The Federal Communications Commission voted 2-1 along party lines Thursday to repeal a rule requiring major U.S. phone and internet companies to meet certain minimum cybersecurity requirements.
Two Trump-appointed FCC commissioners, Chairman Brendan Carr and his Republican colleague Olivia Trustee, voted in favor of repealing a rule requiring telecommunications carriers to “protect their networks from unlawful access and interception.” The Biden administration adopted these rules before leaving office earlier this year.

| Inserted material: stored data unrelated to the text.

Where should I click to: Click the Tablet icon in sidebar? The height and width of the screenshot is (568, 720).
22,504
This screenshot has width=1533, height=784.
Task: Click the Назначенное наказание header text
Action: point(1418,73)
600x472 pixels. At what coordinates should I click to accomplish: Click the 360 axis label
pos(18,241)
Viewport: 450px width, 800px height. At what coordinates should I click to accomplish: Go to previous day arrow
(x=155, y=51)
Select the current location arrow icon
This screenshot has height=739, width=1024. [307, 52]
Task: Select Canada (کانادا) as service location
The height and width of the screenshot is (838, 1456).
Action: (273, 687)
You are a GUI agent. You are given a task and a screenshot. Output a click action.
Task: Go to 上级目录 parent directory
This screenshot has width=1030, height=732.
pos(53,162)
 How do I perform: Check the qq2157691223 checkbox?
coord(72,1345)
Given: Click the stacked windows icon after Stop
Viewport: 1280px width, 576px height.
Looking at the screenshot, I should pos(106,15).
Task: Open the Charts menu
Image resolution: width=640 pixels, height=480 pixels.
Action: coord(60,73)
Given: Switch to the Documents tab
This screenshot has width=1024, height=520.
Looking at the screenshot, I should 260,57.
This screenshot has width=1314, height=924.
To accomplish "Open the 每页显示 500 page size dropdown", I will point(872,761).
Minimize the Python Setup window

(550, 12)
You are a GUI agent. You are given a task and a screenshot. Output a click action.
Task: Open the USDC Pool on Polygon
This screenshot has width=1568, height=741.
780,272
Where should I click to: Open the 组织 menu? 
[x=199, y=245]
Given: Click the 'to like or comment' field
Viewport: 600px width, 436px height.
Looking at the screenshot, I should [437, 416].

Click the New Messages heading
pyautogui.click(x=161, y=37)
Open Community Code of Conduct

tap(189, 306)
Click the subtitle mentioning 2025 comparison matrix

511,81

Anna Gomez, the FCC's only Democratic commissioner, opposed it. In a statement after the vote, Gomez said the overturned rule was “the only meaningful effort this agency has taken” since the discovery of a massive attack involving a Chinese-backed hacker group known as Salt Typhoon that hacked dozens of U.S. phone and internet companies.
Hackers breached more than 200 telecommunications companies, including AT&T, Verizon, and Lumen, during a multiyear campaign to conduct mass surveillance of U.S. government officials. In some cases, hackers targeted wiretapping systems that the U.S. government had previously required telecommunications companies to install for law enforcement access.
The FCC's move to change the rules drew condemnation from senior lawmakers, including Sen. Gary Peters (D-MI), ranking member of the Senate Homeland Security Committee. Peters said he was “disturbed” by the FCC's efforts to roll back “basic cybersecurity protections” and warned that doing so “put the American people at risk.”
Sen. Mark Warner (D-Va.), ranking member of the Senate Intelligence Committee, said in a statement that the rule change “leads us without a credible plan” to address the fundamental security gaps exploited by Salt Typhoon and others.
Meanwhile, NCTA, which represents the telecommunications industry, praised the repeal of the rules, calling them “prescriptive and counterproductive regulations.”
But Gomez warned that while cooperation with the telecom industry is valuable for cybersecurity, it is insufficient without enforcement.
“A toothless handshake agreement will not stop state-sponsored hackers from infiltrating our networks,” Gomez said. “They can't prevent the next breach. They can't ensure that the weakest link in the chain is strengthened. If there was enough voluntary cooperation, we wouldn't be sitting here today on the heels of the Salt Typhoon.”